Sheng Xuxiang, Zuo Xiaoyan, Liu Xihui, Zhou Yang, Sun Xia
Department of Nephrology, Linyi People's Hospital, Linyi, 276003, Shandong, People's Republic of China.
Department of Nephrology, Yiyuan People's Hospital, Zibo, Shandong, People's Republic of China.
Int Urol Nephrol. 2018 Apr;50(4):779-785. doi: 10.1007/s11255-017-1760-2. Epub 2017 Dec 11.
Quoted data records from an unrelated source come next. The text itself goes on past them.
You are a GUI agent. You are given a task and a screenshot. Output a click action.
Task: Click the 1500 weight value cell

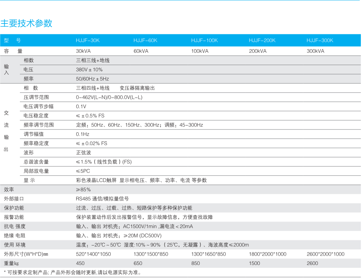pyautogui.click(x=254, y=264)
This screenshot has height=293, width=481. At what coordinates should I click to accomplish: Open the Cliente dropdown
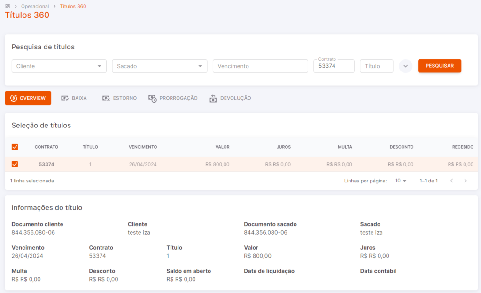(59, 66)
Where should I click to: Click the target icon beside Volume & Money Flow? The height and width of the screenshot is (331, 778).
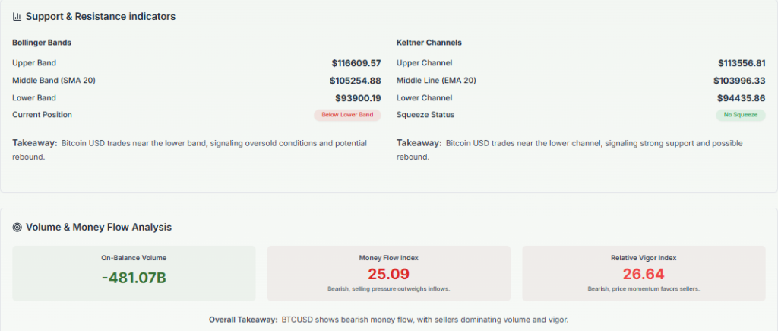(x=17, y=227)
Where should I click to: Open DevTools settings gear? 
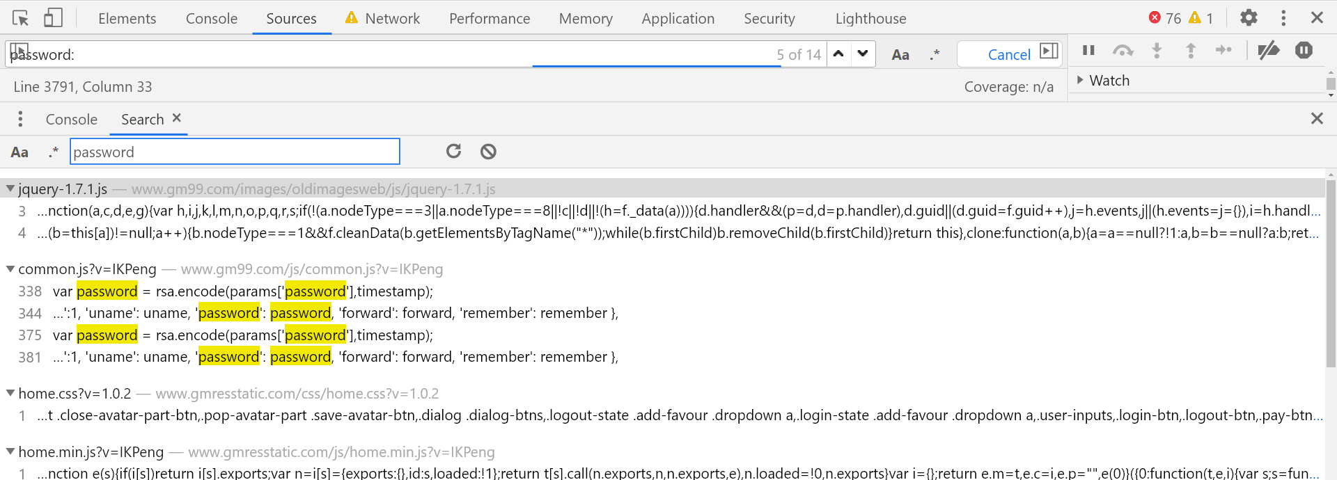click(x=1249, y=18)
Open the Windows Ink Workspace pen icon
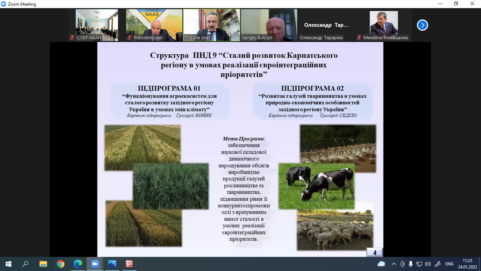The width and height of the screenshot is (481, 271). pyautogui.click(x=438, y=264)
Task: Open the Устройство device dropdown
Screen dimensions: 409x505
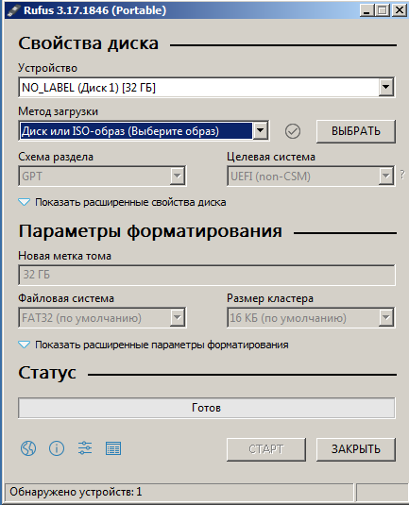Action: pyautogui.click(x=206, y=87)
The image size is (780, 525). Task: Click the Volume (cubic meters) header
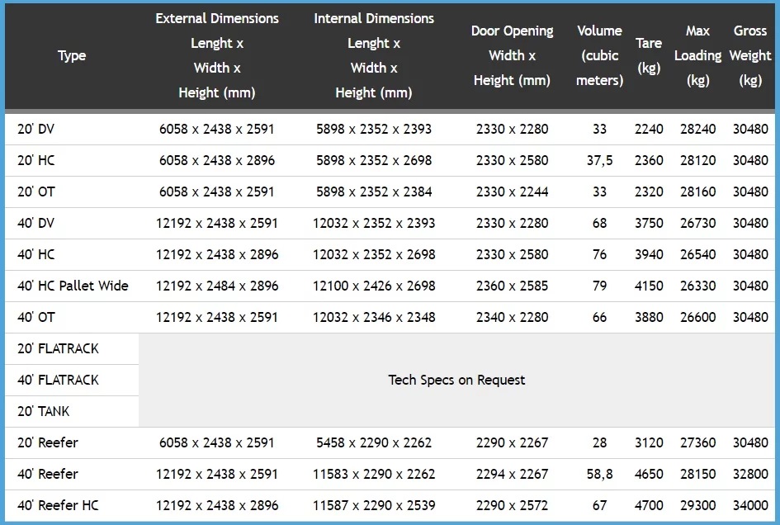[599, 55]

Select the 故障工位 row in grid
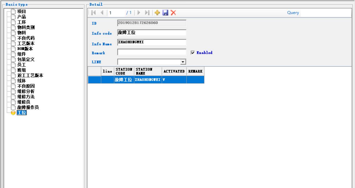pyautogui.click(x=123, y=80)
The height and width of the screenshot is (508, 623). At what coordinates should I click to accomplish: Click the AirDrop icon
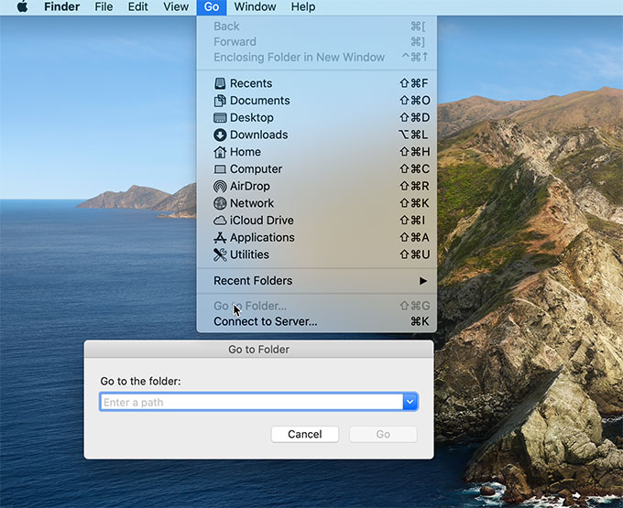tap(220, 186)
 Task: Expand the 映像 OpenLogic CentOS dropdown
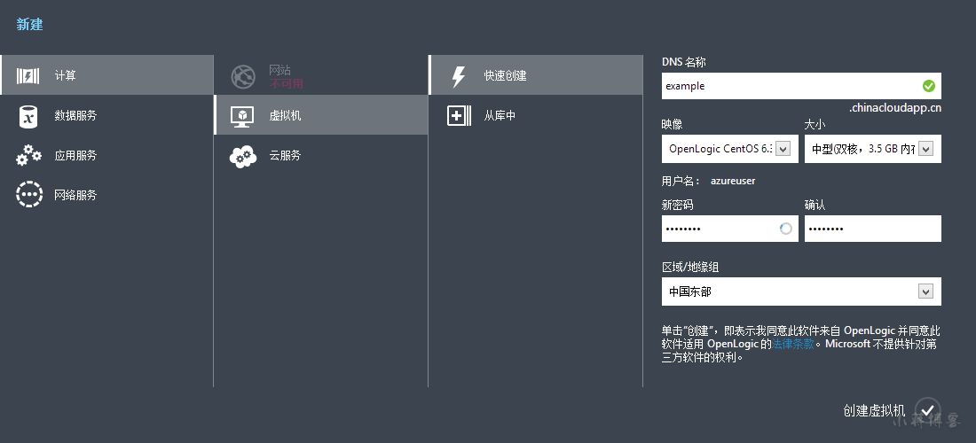tap(729, 149)
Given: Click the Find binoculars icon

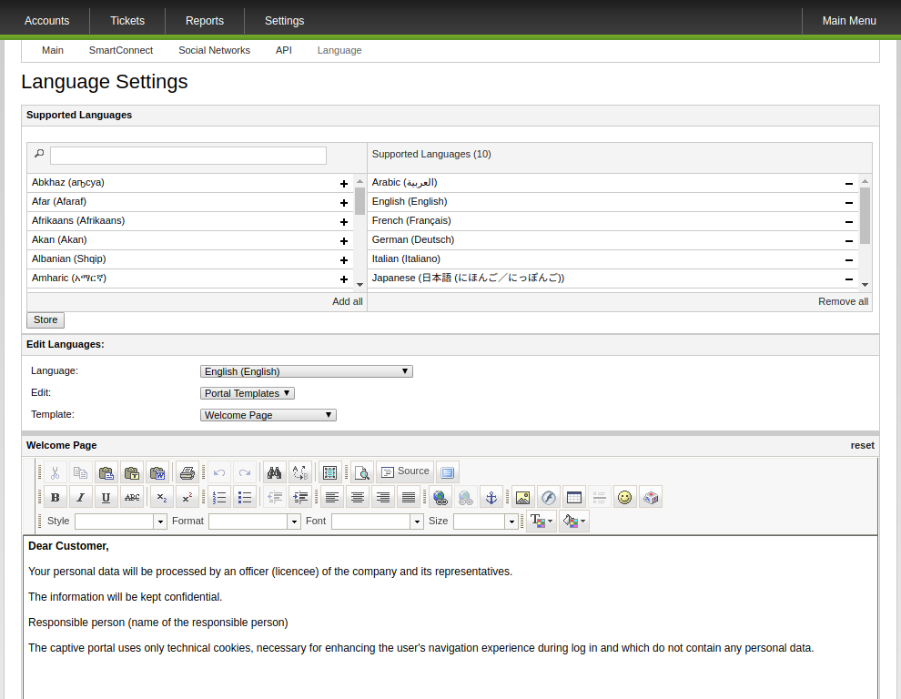Looking at the screenshot, I should (x=274, y=472).
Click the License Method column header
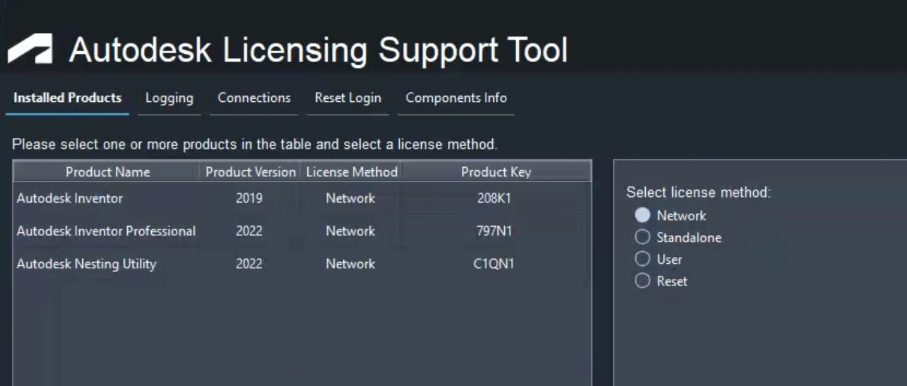This screenshot has width=907, height=386. [351, 171]
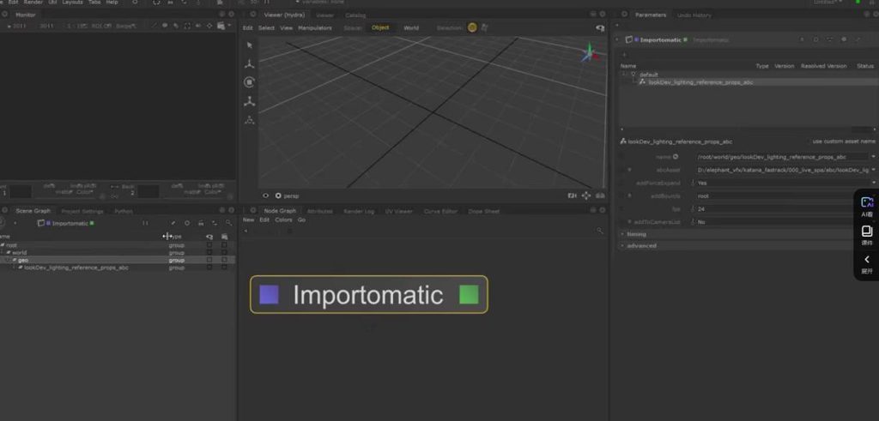This screenshot has height=421, width=879.
Task: Select World manipulator space
Action: pos(411,27)
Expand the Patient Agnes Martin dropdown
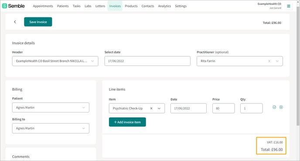 tap(51, 108)
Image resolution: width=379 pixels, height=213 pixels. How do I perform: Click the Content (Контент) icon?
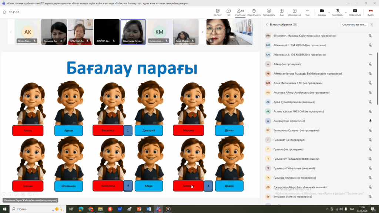(218, 12)
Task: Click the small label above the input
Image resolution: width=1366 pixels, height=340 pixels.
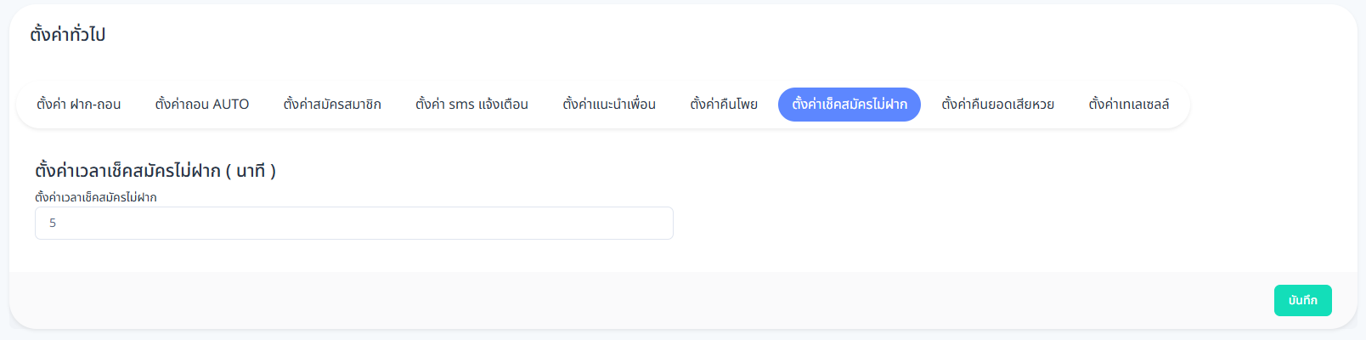Action: pyautogui.click(x=96, y=197)
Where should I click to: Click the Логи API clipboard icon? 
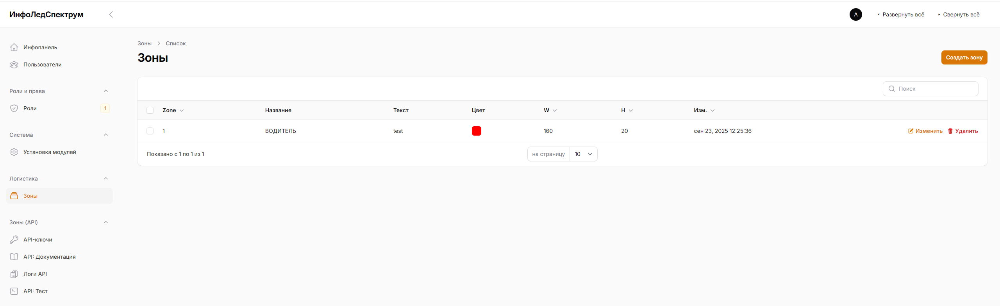click(x=14, y=274)
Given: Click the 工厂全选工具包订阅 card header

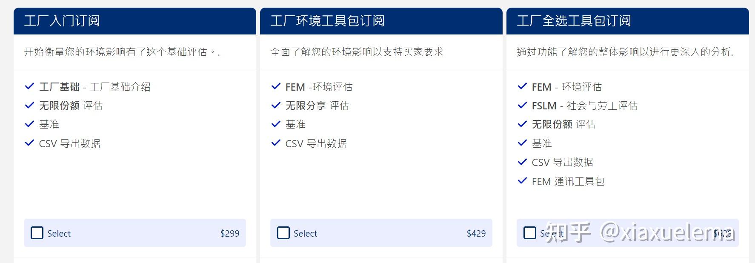Looking at the screenshot, I should pos(574,20).
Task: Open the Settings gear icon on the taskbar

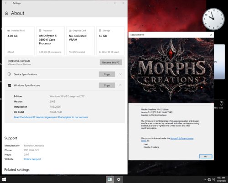Action: [119, 179]
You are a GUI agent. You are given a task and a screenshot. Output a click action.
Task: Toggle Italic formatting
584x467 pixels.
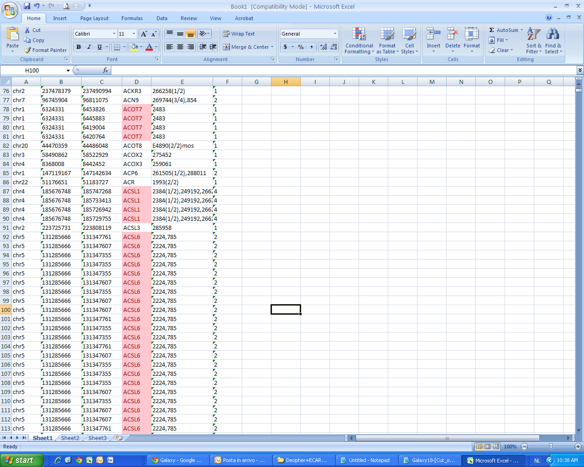click(x=89, y=47)
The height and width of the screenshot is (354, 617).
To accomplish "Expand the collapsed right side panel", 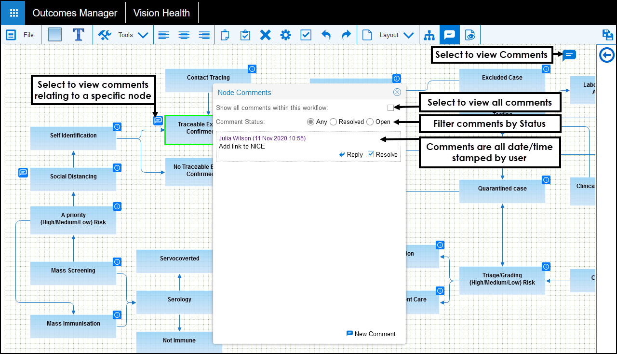I will [x=607, y=55].
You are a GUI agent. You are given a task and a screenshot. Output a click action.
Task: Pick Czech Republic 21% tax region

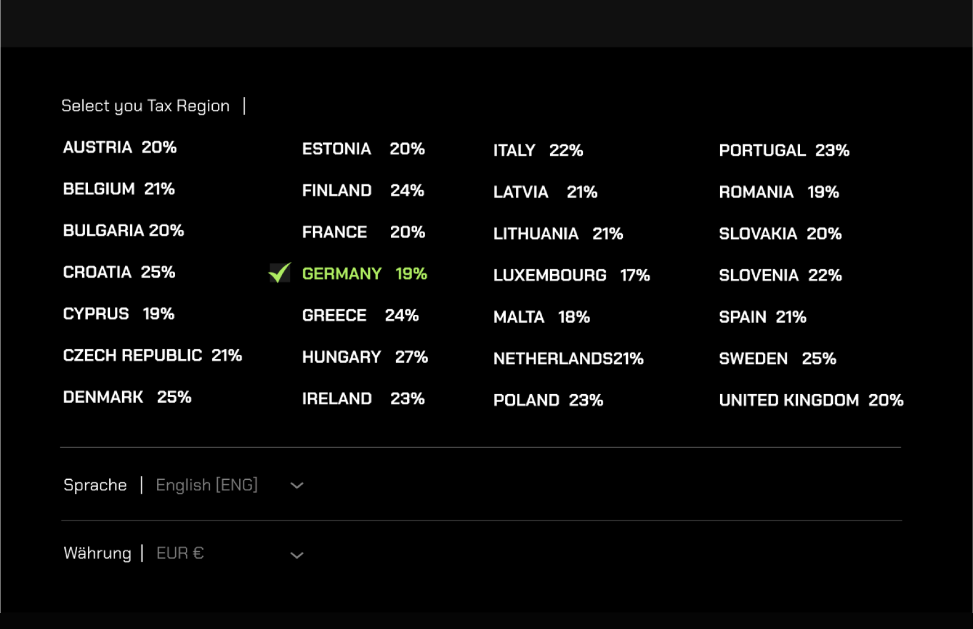[x=152, y=356]
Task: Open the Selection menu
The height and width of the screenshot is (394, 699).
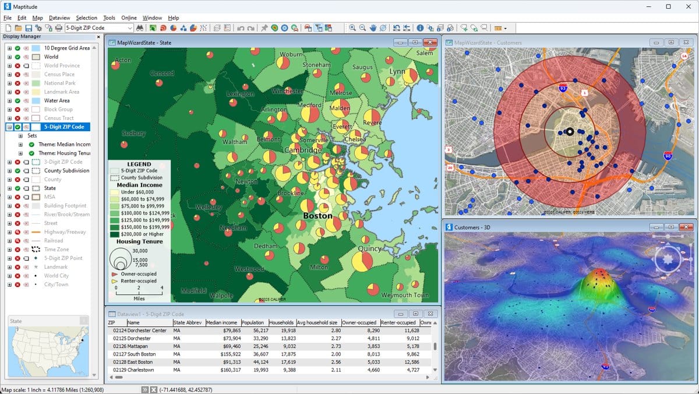Action: tap(86, 17)
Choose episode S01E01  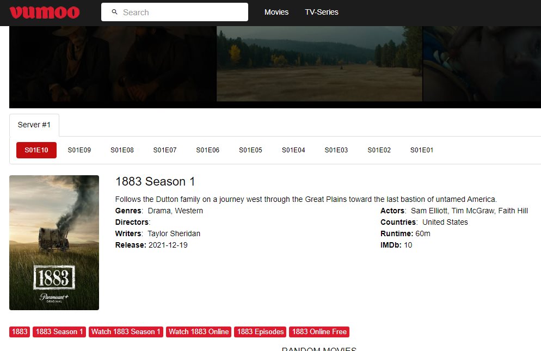coord(422,150)
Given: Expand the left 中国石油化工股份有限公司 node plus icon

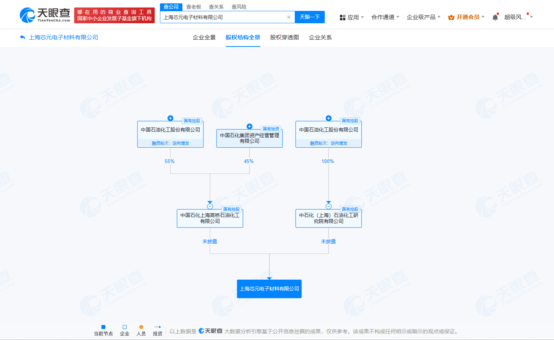Looking at the screenshot, I should 170,118.
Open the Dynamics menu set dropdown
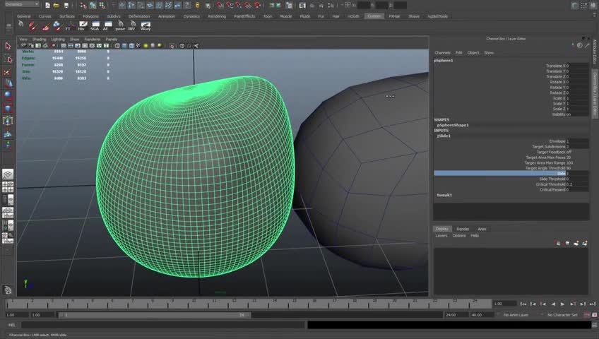 click(21, 5)
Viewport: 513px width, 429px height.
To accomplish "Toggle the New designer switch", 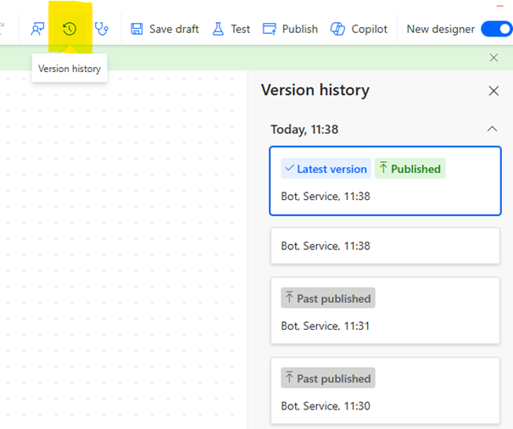I will 496,29.
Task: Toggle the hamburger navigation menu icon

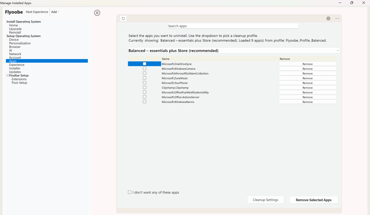Action: tap(97, 13)
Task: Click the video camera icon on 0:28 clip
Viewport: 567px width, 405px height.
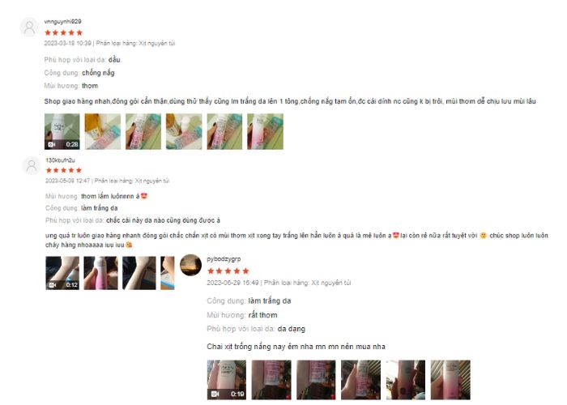Action: [x=52, y=144]
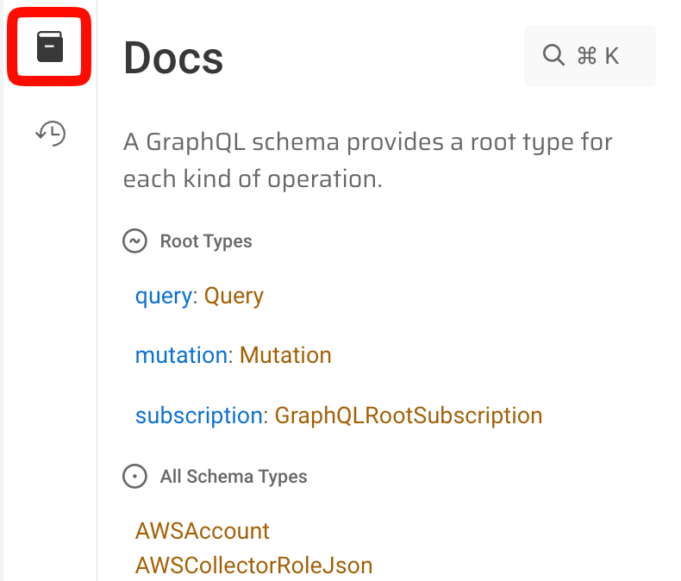The image size is (681, 581).
Task: Focus the docs search box
Action: coord(590,56)
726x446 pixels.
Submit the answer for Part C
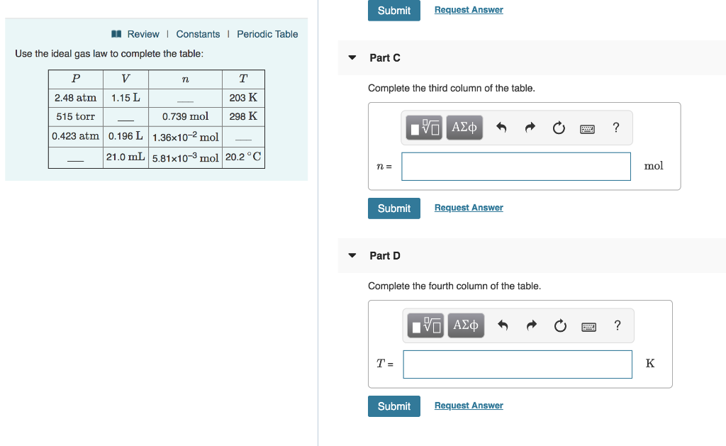[393, 208]
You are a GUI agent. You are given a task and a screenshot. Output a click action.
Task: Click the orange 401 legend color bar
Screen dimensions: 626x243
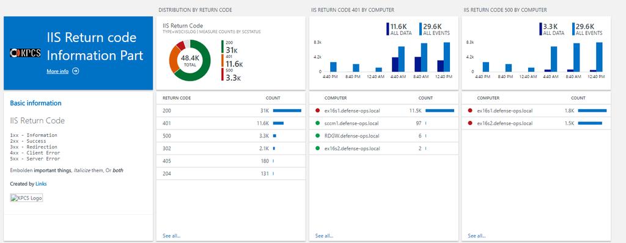pyautogui.click(x=223, y=60)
IgA nephropathy (IgAN) is an immune complex-mediated disease involved in the kidney disease. Recent studies have revealed that Notch signaling-related genes are aberrantly expressed in various cell types and maybe associate with inflammation-induced carcinogenesis. The aim of our study was to investigate the function of Notch1 in the inflammatory response of IgAN.
The expression of Notch1, Jagged1 and NICD1 in 52 IgAN renal tissues and 20 control renal tissues was first determined using quantitative real-time PCR and Western blot. ELISA was then used to estimate the inflammatory response of human podocytes to LPS. NF-κB activity was measured using dual-luciferase reporter assay. Activation of Notch1 and NF-κB signaling pathway was assessed using Western blot.
The expression of Notch1, NICD1 and Jagged1 was significantly higher in IgAN renal tissues than control renal tissues (P < 0.05). LPS treatment resulted in an obvious increase of MCP-1, IL-8 and phosphorylated NF-κB p65 in podocytes polymeric IgA (pIgA) IgAN group compared to control group (P < 0.05 for all). Activated Notch1 and its target genes, Hes1 and Hey1 were also enhanced upon LPS stimulation. Silencing of Notch1 signaling with inhibitor DAPT, NF-κB activation and LPS-induced inflammatory response were obviously attenuated, whereas Notch1 activator Jagged1 could markedly restore NF-κB activity and LPS-induced inflammatory response (P < 0.05 for all).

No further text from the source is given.